In the soot process, a gaseous silicon compound, for example silicon tetrachloride, is flame-hydrolyzed and the resulting soot is deposited to form a porous silicon dioxide preform. The soot particles themselves are not yet transparent. The vitrification is carried out in a subsequent sintering step, during which the soot is fused and a transparent quartz glass is formed. The process is complex compared with known direct deposition. In direct deposition, a gas containing silicon, for example silicon tetrachloride, is likewise burnt in a kind of jet flame. On a quartz glass seed, further quartz is then deposited which already has a vitreous structure and is rendered transparent by subsequent polishing.

Sufficient transmission of the quartz glass material, however, is only one prerequisite for suitability to be used in highly complex optical systems, for example illumination systems or projection objectives for microlithography. In this context, it is known that laser irradiation with wavelengths of 193 nm, for example, can lead to radiation-induced density modifications of the quartz glass material, which are associated with changes in the refractive index. These changes in the optical properties can sometimes lead to non-rotationally symmetric imaging aberrations in lithography systems, which limit the lifetime of the systems and sometimes necessitate replacement and readjustment.

#### SOURCE MATERIAL:
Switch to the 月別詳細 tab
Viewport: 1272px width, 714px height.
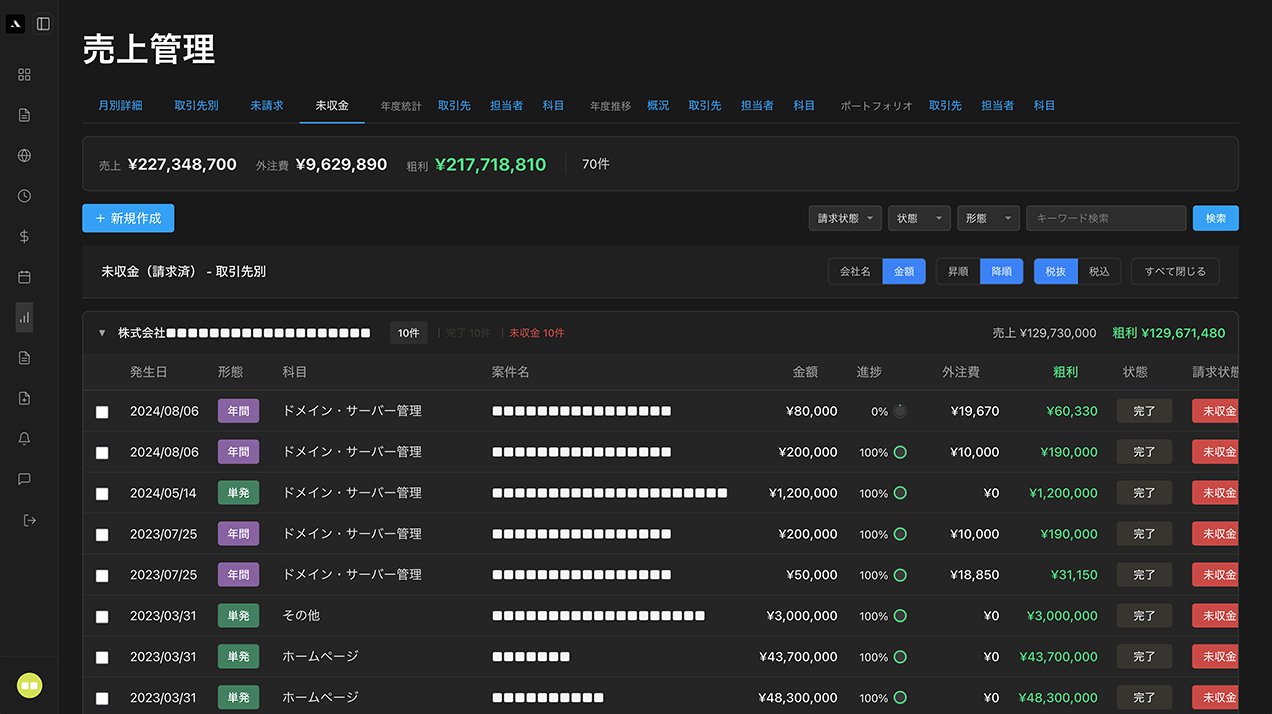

#### WHAT THE TASK REQUIRES:
Transcribe the quartz glass text in full, word for word. The data here can be set aside.

#### THE ANSWER:
In the soot process, a gaseous silicon compound, for example silicon tetrachloride, is flame-hydrolyzed and the resulting soot is deposited to form a porous silicon dioxide preform. The soot particles themselves are not yet transparent. The vitrification is carried out in a subsequent sintering step, during which the soot is fused and a transparent quartz glass is formed. The process is complex compared with known direct deposition. In direct deposition, a gas containing silicon, for example silicon tetrachloride, is likewise burnt in a kind of jet flame. On a quartz glass seed, further quartz is then deposited which already has a vitreous structure and is rendered transparent by subsequent polishing.

Sufficient transmission of the quartz glass material, however, is only one prerequisite for suitability to be used in highly complex optical systems, for example illumination systems or projection objectives for microlithography. In this context, it is known that laser irradiation with wavelengths of 193 nm, for example, can lead to radiation-induced density modifications of the quartz glass material, which are associated with changes in the refractive index. These changes in the optical properties can sometimes lead to non-rotationally symmetric imaging aberrations in lithography systems, which limit the lifetime of the systems and sometimes necessitate replacement and readjustment.